Pasta with Winter Squash and Pine Nuts - PCOS-Friendly Recipe

Pasta with Winter Squash and Pine Nuts
Prep: 26 min
Cook: 10 min
Servings: 6
Dinner

Nutrition per Serving

389 Calories
15.88g Protein
53.81g Carbs
12.6g Fat
Pasta in a soft squash sauce seasoned with pine nuts, sage and parmesan cheese.

Ingredients

  • 2 tbsps butter
  • 4 oz parmesan cheese
  • 1/2 tbsp black pepper
  • 1 tbsp fresh sage
  • 3/4 tsp salt
  • 1 tsp olive oil
  • 1 clove garlic, minced
  • 1 lb butternut squash, peeled and shredded
  • 0.12 cup pine nuts
  • 2 1/2 cups water
  • 1 tsp sugar
  • 12 oz penne pasta

Instructions

  1. Shred squash. Melt butter in a large skillet, add pine nuts, cook until lightly brown, remove and set aside.
  2. Add olive oil to pan, sauté garlic for 30 seconds over medium-high heat.
  3. Add squash and 1 cup of water. Cook until water is absorbed. Add the rest of the water, 1/2 cup at a time stirring occasionally until absorbed each time.
  4. Stir in sugar, salt and pepper.
  5. Cook pasta according to package directions omitting salt and fat. Drain, reserving 1/2 cup pasta water.
  6. Combine pasta, squash mixture in a large bowl. Add 1/2 cup reserved pasta water, and 3/4 cup parmesan cheese.
  7. Toss well. Serve sprinkled with remaining 1/4 cup cheese.
  8. Note: based on recipe from Cooking Light.

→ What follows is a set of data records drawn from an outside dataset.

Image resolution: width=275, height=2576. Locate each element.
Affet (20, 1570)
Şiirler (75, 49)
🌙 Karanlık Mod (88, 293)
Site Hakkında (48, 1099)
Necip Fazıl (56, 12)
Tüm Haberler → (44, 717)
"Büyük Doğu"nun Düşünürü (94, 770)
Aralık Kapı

How This Recipe Supports PCOS Management

Understanding the nutritional profile of what you eat is a powerful step in managing PCOS. Here is how the key ingredients in this Pasta with Winter Squash and Pine Nuts contribute to your health goals:

  • Olive oil: Anti-inflammatory properties make it especially beneficial for PCOS
  • Garlic: May help reduce cholesterol levels often elevated in PCOS

PCOS Diet Principles in This Recipe

The PCOS diet focuses on three core principles: reducing inflammation, managing insulin resistance, and supporting hormonal balance. Every recipe in our collection is evaluated against these principles. This recipe excels in providing anti-inflammatory spices that target the chronic inflammation underlying PCOS, and healthy monounsaturated and polyunsaturated fats that support cell membrane health and hormone synthesis. As part of a balanced PCOS meal plan, we recommend pairing recipes like this with a variety of nutrient-dense foods throughout the week to ensure you are meeting all your micronutrient needs.

Meal Prep Tip: This Pasta with Winter Squash and Pine Nuts can be prepared ahead and stored in an airtight container in the refrigerator for up to 3 days. Meal prepping is one of the most effective strategies for sticking to a PCOS-friendly diet, as it removes the temptation to reach for processed convenience foods when time is short.

PCOS-Friendly Foods in This Recipe

This recipe contains the following foods that may benefit PCOS management: Nuts.

Nuts are a natural source of Inositol, a derivative of Vitamin B (which is often prescribed in the form of supplements for women with PCOS). Inositol can effectively control the symptoms of PCOS by reducing insulin resistance and improving insulin sensitivity.